06-13-2016 10:48 AM - edited 06-13-2016 10:53 AM
When graphing large datasets in DIAdem, the building of the graph is slow (3M pts takes 30sec). Fair enough - the problem is however that whatever little change you subsequently make to the graph, it will refresh all over again, and during that time you cannot do anything else with DIAdem.
Any way to ease this?
Solved! Go to Solution.
06-13-2016 11:32 AM
Which version of DIAdem are you using?
It might speed up if you change the loading behavior if your files are fragmented.
Please have a try.
06-13-2016 11:43 AM
Thanks Andreas,
Its DIAdem 15.0 64bit version.
I tried your suggestion (Load data on first access), but it does not help. I think it only applies for reading data from storage - that may be a good optimization, but I have the problem in the report tab where data probably are in memory already. It is painstaking to edit the report - whatever little action on the report layout may take half a minute. Almost useles to work with.
06-13-2016 03:42 PM - edited 06-13-2016 03:43 PM
Hello heel,
I just tried making a 2D graph with about 200,000,000+ points, and it takes about two seconds to plot on my ageing (approaching 4 years old) laptop (8GB RAM, 2.6GHz Intel i7, and SSD).
Are you creating a 3D graph?3D graphs perform hidden-line calculations and may take time to draw when you use very large data sets.
If you just have a 2D graph, some setting must be causing the long draw time, 30 seconds sound like an excessive amount of time, especially given that you use the 64-bit version.
If you are editing parts of the REPORT that are not benefiting from actually seeing the data (like adding or rearranging text or other items), you can turn off the data layer in this menu:
That will show all the axis systems with no data inside, good for making edits that do not require you to see the data in the axes.
I would still like to know what causes the issues with the redraw speed though. Can you post an image of the report you are creating (please remove any confidential items from the report before posting it here). We may be able to narrow down the issue by looking at the type of report you are trying to generate ...
Best regards,
Otmar
06-13-2016 04:00 PM
Hello Otmar,
Thanks for your tip. Indeed removing the data layer activation makes it much easier to do what I am doing on the report page: Adding text and graphics and rearranging plots.
The plots are simple 2D plots (amplitude versus time) looking like this:
The time axis holds 3M points.
I am accessing the computer via remote desktop on a fast link. I will test tomorrow when I get closer to the machine how the performance is on the console. Will report back then.
Thanks once more - now it is much more convenient to work with.
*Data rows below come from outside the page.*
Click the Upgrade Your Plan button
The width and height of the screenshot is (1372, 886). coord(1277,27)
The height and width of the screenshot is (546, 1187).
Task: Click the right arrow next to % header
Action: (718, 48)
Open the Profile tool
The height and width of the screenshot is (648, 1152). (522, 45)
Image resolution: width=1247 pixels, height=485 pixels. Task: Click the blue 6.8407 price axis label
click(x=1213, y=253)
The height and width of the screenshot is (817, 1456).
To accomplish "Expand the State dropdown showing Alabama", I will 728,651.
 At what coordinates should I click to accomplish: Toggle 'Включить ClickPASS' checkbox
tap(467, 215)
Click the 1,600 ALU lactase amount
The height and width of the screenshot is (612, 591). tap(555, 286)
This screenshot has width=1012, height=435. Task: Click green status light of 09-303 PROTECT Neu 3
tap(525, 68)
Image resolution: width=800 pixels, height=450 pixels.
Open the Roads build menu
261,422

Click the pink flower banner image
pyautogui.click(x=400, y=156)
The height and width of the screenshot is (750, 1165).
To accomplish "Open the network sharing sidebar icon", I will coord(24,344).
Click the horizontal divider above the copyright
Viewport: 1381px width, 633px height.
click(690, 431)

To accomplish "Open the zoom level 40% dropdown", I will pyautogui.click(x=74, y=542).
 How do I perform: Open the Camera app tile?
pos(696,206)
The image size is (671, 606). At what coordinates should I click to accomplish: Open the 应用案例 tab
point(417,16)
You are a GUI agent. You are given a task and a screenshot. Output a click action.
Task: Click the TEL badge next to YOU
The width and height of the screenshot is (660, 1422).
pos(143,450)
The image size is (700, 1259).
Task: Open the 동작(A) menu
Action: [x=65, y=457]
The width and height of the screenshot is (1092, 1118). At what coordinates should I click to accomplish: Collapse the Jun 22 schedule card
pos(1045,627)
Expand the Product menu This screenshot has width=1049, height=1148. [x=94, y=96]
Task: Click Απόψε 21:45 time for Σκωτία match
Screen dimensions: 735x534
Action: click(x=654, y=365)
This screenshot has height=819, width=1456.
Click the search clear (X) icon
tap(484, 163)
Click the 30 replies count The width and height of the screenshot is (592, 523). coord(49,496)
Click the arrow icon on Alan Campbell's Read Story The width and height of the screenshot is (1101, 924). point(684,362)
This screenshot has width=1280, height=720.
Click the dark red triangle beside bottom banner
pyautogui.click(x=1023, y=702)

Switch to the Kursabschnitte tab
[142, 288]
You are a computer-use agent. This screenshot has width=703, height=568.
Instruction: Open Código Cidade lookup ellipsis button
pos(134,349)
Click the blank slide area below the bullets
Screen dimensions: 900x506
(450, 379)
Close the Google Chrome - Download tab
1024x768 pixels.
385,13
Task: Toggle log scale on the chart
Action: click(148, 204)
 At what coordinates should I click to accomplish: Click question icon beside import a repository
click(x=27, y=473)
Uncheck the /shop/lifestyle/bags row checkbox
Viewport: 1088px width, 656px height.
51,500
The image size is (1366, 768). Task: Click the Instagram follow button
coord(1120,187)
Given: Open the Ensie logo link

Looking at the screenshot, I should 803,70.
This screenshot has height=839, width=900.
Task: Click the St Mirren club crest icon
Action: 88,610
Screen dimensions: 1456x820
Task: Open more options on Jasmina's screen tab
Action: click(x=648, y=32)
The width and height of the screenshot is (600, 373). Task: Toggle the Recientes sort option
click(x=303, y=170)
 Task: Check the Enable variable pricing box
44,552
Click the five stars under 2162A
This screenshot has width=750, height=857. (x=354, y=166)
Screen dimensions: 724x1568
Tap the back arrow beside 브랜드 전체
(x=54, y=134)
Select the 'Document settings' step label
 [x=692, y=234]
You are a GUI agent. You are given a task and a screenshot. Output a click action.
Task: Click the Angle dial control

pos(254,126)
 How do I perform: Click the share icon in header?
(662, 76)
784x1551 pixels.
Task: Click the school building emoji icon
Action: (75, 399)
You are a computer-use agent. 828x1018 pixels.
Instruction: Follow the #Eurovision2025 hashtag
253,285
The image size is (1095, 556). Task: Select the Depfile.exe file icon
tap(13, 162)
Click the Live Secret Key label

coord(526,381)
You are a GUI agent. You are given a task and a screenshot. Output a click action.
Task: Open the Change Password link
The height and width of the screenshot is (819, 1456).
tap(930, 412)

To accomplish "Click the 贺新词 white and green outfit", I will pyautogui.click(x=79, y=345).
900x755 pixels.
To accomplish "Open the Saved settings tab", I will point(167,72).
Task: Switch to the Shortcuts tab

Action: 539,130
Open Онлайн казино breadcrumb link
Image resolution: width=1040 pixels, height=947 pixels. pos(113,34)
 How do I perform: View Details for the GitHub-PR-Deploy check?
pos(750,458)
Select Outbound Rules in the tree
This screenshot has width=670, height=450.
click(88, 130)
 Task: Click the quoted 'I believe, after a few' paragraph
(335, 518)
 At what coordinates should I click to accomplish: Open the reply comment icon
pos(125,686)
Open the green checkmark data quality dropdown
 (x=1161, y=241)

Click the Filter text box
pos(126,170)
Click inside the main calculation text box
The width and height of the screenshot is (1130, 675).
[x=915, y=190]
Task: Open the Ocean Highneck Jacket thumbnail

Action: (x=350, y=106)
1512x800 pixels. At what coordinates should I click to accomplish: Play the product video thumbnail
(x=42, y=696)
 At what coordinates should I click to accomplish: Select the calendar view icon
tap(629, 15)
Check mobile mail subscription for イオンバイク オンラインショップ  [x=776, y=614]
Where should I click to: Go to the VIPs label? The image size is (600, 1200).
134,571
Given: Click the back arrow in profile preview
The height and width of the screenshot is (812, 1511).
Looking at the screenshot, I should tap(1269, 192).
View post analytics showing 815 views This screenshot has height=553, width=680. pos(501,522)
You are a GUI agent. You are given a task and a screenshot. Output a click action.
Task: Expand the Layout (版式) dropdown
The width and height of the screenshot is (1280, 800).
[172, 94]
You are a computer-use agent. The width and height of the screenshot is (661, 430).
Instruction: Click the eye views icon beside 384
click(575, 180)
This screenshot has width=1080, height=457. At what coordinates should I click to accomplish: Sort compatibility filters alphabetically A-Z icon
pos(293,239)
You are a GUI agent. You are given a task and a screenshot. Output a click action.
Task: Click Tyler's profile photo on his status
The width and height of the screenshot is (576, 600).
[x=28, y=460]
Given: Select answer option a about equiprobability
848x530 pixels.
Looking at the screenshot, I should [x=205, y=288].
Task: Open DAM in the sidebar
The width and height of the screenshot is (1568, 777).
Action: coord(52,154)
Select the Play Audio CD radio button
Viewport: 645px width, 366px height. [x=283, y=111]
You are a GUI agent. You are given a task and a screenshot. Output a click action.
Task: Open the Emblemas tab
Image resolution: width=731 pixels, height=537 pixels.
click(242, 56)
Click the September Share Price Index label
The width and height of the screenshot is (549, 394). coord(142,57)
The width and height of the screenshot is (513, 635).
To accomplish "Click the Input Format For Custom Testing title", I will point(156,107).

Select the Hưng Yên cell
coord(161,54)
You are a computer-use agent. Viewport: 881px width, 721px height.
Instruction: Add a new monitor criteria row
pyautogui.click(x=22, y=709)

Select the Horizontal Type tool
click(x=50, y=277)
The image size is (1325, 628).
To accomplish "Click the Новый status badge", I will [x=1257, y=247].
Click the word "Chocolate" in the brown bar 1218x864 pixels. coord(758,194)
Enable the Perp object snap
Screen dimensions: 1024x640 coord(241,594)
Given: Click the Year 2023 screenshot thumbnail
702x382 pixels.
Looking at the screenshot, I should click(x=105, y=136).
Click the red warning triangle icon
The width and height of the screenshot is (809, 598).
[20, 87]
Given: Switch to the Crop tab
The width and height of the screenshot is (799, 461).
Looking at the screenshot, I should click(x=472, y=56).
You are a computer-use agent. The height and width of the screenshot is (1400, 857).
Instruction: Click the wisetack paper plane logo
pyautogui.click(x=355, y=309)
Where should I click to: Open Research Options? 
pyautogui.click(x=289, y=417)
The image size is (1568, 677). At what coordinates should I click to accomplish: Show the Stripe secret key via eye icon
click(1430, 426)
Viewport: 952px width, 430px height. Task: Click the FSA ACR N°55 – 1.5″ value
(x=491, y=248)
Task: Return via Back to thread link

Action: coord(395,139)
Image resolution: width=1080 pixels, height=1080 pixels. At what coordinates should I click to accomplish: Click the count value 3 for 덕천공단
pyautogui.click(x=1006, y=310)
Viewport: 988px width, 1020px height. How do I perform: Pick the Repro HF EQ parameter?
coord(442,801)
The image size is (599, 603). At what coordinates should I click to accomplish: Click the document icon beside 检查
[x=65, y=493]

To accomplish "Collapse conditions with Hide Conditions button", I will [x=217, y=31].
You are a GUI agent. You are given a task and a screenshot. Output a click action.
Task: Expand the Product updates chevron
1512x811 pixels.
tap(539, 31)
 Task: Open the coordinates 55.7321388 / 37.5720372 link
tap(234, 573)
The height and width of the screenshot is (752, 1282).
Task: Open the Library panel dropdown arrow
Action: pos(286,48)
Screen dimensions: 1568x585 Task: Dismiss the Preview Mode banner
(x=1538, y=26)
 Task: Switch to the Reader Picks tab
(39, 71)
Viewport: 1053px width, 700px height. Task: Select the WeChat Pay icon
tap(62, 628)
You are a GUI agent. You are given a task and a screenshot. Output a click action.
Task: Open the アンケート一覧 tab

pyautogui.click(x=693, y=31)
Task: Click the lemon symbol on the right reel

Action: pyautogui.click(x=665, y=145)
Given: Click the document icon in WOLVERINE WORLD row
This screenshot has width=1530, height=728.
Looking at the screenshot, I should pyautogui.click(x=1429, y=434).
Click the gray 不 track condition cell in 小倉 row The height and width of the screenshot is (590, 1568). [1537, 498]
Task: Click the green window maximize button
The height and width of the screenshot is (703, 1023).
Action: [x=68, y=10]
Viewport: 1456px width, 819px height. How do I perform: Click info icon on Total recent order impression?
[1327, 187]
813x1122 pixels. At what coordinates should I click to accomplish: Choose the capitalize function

06-14-2016 02:58 AM - edited 06-14-2016 03:03 AM
I tried the same operations on the local console of the Laptop. The speed for updating the report graphs is a bit faster there, but still very slow - in the order of 15-
20sec to refresh the display. I should maybe add that I did not restart the program. The laptop is less than a year old model 8GB ram, SSD disk. The data are on a networkshare.
06-14-2016 07:21 AM
> The data are on a networkshare
I really believe it is related to the Load Mode of the Data.
Please set it to
And make sure you reload your file before testing. (It is just changing the behavior for the future)
You have to save your Desktop.ddd to make the setting persitent.
P.S.: If set to "Always lod bulk" it is made sure that all data is cached before you start reporting at all. So you will see the Impact of Report without having to move data from share to local memory.
06-15-2016 02:09 AM
Problem appears to be solved - restart of DIAdem restored the refresh time to acceptable levels, or at least it appears that the restart was the only change made.
I tried subsequently with both settings of reload mentioned by AndreasK and the both perform equally well.
I tried access from remote desktop and it works equally well - also starting DIAdem from remote (to see if it would be a graphics driver issue)
I feel kind of silly not to be able to pinpoint what was wrong and thank you for your help.